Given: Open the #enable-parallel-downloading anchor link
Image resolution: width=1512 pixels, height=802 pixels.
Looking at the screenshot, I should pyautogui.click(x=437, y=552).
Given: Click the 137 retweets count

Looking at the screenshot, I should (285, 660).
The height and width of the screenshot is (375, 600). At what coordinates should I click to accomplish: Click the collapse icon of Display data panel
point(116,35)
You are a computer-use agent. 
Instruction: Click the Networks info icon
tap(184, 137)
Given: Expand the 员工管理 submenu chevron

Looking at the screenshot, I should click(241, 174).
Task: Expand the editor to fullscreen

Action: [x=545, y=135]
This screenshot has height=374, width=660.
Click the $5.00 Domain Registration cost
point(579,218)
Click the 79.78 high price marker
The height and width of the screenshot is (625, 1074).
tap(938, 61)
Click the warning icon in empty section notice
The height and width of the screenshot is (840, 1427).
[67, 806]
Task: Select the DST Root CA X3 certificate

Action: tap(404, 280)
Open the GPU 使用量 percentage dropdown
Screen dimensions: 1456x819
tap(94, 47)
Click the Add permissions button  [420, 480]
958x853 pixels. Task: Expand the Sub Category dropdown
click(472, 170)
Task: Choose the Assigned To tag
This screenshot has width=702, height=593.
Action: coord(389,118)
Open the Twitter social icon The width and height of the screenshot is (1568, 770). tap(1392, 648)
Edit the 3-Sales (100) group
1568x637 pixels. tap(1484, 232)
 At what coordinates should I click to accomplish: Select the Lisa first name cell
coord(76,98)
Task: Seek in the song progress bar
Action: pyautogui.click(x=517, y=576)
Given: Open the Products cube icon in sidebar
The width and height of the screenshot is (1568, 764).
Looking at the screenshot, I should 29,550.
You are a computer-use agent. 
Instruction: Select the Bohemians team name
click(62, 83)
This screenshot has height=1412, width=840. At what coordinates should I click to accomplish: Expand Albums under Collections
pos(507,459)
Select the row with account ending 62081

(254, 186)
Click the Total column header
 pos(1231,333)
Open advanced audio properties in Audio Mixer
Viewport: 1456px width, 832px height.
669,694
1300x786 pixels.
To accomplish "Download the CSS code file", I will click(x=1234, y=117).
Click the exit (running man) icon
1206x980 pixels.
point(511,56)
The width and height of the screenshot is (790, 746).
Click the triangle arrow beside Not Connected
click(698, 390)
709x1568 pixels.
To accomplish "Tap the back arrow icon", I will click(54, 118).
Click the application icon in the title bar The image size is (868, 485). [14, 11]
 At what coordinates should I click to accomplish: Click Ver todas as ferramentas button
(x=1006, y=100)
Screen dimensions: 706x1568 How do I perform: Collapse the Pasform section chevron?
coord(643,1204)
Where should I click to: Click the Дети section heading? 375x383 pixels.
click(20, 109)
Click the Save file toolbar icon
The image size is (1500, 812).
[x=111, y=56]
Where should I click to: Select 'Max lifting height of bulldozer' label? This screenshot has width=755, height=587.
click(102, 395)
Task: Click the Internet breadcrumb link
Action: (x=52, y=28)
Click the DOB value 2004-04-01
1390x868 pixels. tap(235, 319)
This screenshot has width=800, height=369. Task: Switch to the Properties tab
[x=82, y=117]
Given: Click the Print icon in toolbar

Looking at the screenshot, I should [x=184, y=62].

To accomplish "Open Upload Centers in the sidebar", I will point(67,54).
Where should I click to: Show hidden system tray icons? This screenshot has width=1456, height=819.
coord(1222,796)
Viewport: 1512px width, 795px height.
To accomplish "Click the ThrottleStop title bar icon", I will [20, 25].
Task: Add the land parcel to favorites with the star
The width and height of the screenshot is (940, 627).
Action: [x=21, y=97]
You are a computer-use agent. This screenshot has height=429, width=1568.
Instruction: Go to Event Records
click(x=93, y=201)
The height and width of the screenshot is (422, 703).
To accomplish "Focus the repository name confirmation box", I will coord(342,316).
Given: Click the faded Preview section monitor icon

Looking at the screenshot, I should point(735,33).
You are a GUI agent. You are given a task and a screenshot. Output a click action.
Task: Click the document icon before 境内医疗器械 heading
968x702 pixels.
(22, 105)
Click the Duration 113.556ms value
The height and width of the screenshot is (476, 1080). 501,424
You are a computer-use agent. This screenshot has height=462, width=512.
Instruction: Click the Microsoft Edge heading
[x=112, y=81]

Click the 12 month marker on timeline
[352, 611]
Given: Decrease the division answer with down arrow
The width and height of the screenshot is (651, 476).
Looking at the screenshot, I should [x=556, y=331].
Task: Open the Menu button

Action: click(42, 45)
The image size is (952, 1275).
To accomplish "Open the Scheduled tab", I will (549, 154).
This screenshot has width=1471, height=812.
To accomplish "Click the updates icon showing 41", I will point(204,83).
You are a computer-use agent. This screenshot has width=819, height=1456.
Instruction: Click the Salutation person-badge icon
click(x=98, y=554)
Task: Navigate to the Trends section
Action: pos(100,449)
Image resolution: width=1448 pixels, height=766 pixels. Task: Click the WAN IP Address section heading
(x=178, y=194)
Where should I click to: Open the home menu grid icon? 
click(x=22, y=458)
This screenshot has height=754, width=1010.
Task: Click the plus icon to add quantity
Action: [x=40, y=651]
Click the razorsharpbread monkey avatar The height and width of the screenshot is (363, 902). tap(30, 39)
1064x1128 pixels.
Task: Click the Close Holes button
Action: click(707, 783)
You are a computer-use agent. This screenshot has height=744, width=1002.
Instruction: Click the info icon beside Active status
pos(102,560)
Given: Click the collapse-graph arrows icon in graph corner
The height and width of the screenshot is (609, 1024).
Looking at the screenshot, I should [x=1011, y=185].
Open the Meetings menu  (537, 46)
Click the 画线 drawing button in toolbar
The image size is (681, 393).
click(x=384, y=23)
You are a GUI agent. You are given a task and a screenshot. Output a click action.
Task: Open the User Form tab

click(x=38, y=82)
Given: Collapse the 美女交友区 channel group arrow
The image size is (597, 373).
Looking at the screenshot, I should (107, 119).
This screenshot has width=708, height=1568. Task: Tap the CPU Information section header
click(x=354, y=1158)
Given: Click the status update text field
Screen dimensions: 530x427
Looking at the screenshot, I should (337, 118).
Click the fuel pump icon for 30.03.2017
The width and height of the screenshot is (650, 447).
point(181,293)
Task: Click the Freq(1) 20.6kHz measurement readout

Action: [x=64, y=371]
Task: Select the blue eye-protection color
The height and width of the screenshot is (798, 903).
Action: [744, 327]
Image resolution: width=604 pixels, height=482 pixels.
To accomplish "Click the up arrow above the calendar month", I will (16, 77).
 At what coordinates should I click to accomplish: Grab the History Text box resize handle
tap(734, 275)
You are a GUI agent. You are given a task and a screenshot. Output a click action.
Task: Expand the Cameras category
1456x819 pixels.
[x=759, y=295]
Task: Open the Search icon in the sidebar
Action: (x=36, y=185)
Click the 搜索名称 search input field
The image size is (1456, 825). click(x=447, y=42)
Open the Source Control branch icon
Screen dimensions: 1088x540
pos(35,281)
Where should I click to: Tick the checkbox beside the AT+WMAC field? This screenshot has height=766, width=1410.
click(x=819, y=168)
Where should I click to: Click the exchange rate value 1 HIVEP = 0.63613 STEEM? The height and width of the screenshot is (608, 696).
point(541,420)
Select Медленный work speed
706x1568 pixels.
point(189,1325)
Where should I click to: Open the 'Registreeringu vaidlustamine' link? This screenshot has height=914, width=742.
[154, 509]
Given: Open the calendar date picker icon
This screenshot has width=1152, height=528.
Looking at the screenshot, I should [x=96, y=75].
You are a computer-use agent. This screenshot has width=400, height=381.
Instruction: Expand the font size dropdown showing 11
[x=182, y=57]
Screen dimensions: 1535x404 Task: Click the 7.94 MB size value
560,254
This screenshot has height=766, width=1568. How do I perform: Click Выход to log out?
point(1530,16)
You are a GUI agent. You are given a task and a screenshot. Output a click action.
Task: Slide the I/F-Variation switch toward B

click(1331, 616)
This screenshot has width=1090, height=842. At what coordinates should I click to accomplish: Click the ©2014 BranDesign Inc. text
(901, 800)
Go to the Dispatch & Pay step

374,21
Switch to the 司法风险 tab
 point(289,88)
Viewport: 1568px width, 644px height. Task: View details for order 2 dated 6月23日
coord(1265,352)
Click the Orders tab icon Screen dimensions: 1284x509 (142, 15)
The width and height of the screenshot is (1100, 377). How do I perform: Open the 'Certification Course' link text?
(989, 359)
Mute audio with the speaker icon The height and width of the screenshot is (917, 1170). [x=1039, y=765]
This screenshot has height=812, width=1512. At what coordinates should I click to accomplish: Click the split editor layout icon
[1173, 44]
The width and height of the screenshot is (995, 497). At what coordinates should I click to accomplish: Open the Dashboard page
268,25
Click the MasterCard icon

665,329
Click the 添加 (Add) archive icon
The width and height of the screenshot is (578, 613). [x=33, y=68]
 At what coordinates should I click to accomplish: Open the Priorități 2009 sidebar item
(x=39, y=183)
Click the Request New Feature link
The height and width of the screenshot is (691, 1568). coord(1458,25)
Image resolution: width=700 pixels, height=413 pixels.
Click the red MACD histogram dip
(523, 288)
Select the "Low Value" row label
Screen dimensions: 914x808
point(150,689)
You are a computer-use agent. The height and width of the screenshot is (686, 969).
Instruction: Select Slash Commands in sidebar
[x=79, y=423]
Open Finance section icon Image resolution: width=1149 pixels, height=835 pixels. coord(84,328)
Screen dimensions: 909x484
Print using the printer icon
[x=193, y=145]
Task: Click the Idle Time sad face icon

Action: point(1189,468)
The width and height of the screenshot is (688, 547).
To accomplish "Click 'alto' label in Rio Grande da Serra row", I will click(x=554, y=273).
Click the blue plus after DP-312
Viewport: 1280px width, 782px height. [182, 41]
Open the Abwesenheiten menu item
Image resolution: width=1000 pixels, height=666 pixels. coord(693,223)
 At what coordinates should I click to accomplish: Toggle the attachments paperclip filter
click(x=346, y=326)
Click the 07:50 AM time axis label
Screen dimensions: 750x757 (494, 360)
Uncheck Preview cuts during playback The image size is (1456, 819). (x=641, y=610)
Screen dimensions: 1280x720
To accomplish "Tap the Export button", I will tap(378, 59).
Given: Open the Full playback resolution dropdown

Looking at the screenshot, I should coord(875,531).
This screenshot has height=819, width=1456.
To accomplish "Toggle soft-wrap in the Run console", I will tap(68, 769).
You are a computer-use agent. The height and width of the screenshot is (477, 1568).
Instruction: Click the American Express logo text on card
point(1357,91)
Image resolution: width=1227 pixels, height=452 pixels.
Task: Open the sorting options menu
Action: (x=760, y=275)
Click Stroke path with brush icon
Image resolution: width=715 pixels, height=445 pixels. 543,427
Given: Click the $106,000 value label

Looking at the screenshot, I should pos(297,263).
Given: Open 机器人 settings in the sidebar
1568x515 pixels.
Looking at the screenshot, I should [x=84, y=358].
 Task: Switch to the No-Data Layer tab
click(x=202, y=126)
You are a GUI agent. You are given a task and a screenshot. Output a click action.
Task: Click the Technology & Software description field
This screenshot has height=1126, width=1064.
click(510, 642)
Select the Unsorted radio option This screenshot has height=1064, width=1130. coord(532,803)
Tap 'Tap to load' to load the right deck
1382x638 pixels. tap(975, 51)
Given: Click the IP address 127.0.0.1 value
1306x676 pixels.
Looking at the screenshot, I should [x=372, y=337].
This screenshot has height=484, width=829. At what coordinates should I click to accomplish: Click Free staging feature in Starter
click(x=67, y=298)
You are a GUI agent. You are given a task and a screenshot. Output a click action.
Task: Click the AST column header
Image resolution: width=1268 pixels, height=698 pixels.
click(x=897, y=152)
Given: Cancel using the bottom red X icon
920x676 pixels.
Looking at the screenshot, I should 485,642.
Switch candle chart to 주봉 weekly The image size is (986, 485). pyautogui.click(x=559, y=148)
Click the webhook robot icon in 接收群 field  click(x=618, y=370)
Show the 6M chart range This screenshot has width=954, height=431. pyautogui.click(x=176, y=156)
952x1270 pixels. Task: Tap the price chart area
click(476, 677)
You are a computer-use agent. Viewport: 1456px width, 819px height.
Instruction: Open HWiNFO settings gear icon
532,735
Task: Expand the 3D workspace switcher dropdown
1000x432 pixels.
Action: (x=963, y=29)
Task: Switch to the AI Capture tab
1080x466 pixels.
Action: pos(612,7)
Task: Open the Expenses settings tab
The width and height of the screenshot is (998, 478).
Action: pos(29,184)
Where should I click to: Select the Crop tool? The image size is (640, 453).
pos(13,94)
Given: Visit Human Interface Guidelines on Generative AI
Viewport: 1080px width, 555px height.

■ **Task instructions**
Copy verbatim every line of the material between the line containing "The width and height of the screenshot is (790, 746)." and the line containing "[x=82, y=117]", inclusive.

■ **Full solution**
The width and height of the screenshot is (790, 746).
Click the triangle arrow beside Not Connected
click(698, 390)
709x1568 pixels.
To accomplish "Tap the back arrow icon", I will click(54, 118).
Click the application icon in the title bar The image size is (868, 485). [14, 11]
 At what coordinates should I click to accomplish: Click Ver todas as ferramentas button
(x=1006, y=100)
Screen dimensions: 706x1568 How do I perform: Collapse the Pasform section chevron?
coord(643,1204)
Where should I click to: Click the Дети section heading? 375x383 pixels.
click(20, 109)
Click the Save file toolbar icon
The image size is (1500, 812).
[x=111, y=56]
Where should I click to: Select 'Max lifting height of bulldozer' label? This screenshot has width=755, height=587.
click(102, 395)
Task: Click the Internet breadcrumb link
Action: (x=52, y=28)
Click the DOB value 2004-04-01
1390x868 pixels. tap(235, 319)
This screenshot has width=800, height=369. Task: Switch to the Properties tab
[x=82, y=117]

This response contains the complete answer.